Rani was not a suitable wife. He did not have the kind of relationship with her that his parents shared. Isaac was right. She was illiterate and a thief, a woman of inferior blood who could never fit into his life. Yet he was obsessed with her. “Right now my body aches just thinking of her.” He muttered an oath that would do a Marseilles fishmonger proud, then rose and headed slowly for the stairs...and Rani.
Sooner or later he would have to decide what to do with her. If only she were not so alone, cut off from her own kind.
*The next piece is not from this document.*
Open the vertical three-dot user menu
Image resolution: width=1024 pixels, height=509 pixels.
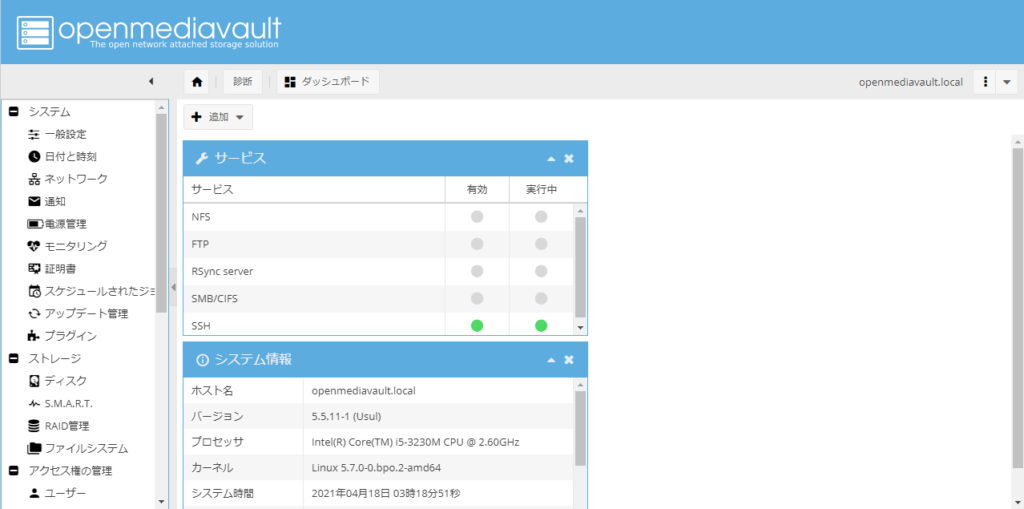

He had considered finding a willing young man from a trade guild in the city and dowering her so she would be marriageable, but he knew that was folly. What sane man would accept a bride who brought a wolf into the wedding chamber? Yet if he continued laying with her, Isaac's prediction would inevitably come true. He would be in danger of leaving children in the world who might well face the same cruel vicissitudes that Rigo had. As angry with his brother as he was, Benjamin still felt Rigo's pain.
“I am at a crossroad in my life and I know not where to turn.” Yet he knew surely as the moon shone that he was turning now to the woman waiting in his bed.
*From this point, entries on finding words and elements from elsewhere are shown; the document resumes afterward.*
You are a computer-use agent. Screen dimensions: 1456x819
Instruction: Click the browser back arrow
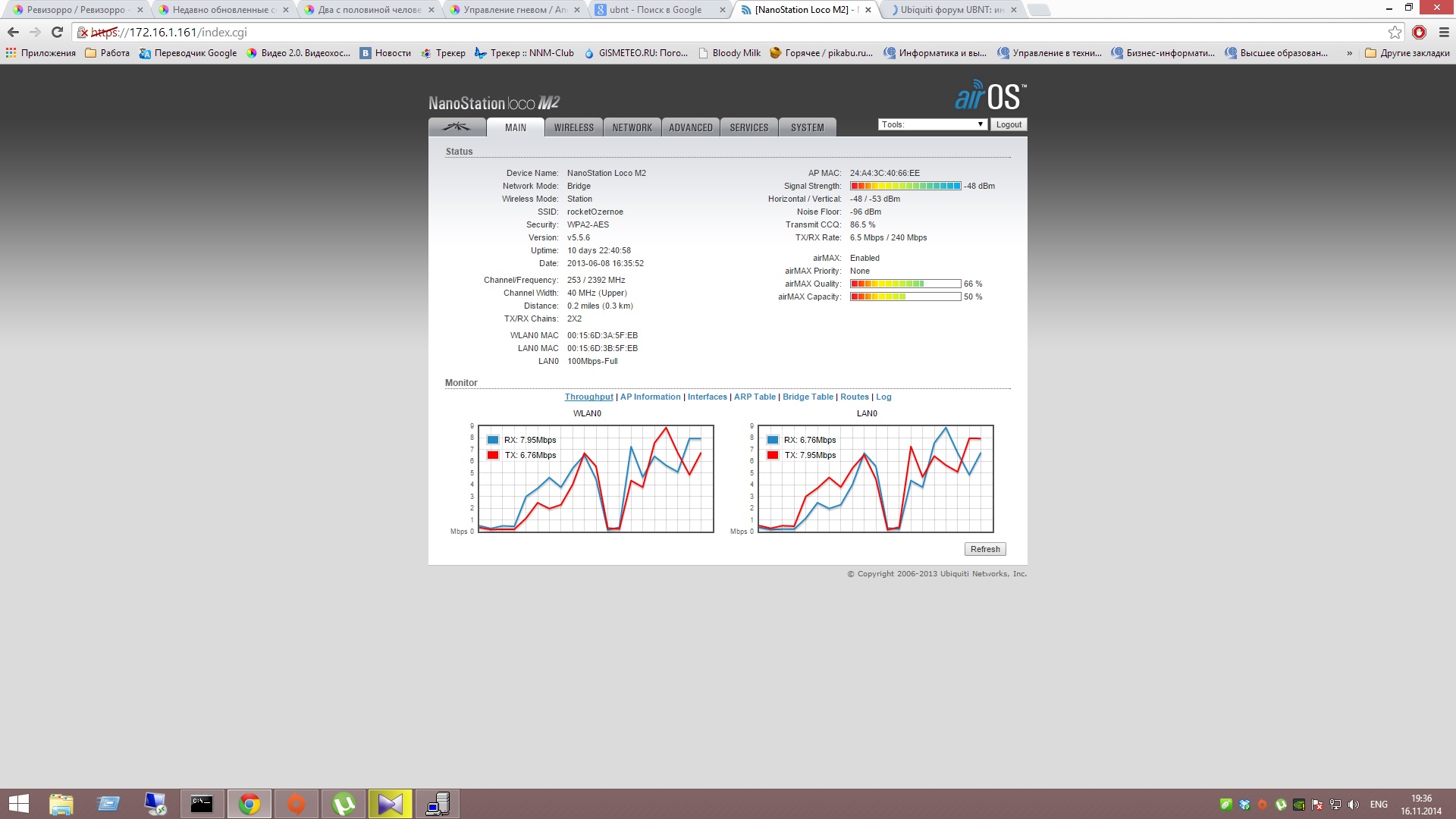[x=13, y=32]
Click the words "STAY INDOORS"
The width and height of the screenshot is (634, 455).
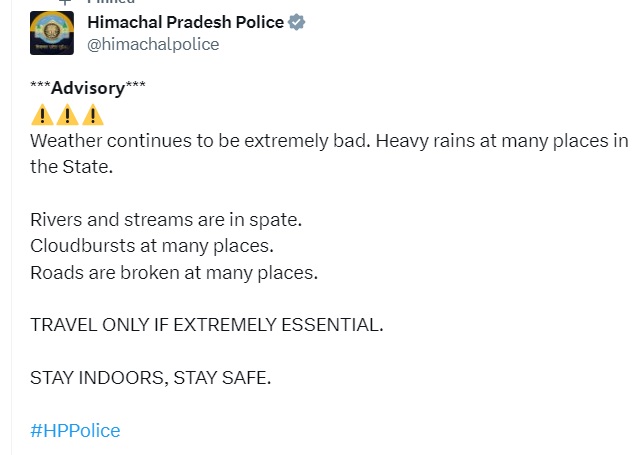point(91,379)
Benjamin opened the door to his quarters and slipped quietly inside. He expected to see Rani curled up, waiting in bed, but she was kneeling at a low brass table by the balcony, busily mixing something. He could not tell what it was in the dimly flickering light from the single fat candle.
“What are you doing?” At his quiet question, she spilled a dark powder across the gleaming scrollwork of the Moorish table.
Rani gasped in horror and guilt, then frantically began to scoop up the philter and replace it in the vial. She might just as well have tried to sweep back the Mediterranean tides with a broom. Benjamin stood scowling over her, waiting. She swallowed and her throat felt dry, as if she had drunk the philter powders instead of the sweet red wine in her goblet. “I was preparing a refreshment for you...to—to make up for what Vero and I did this afternoon.”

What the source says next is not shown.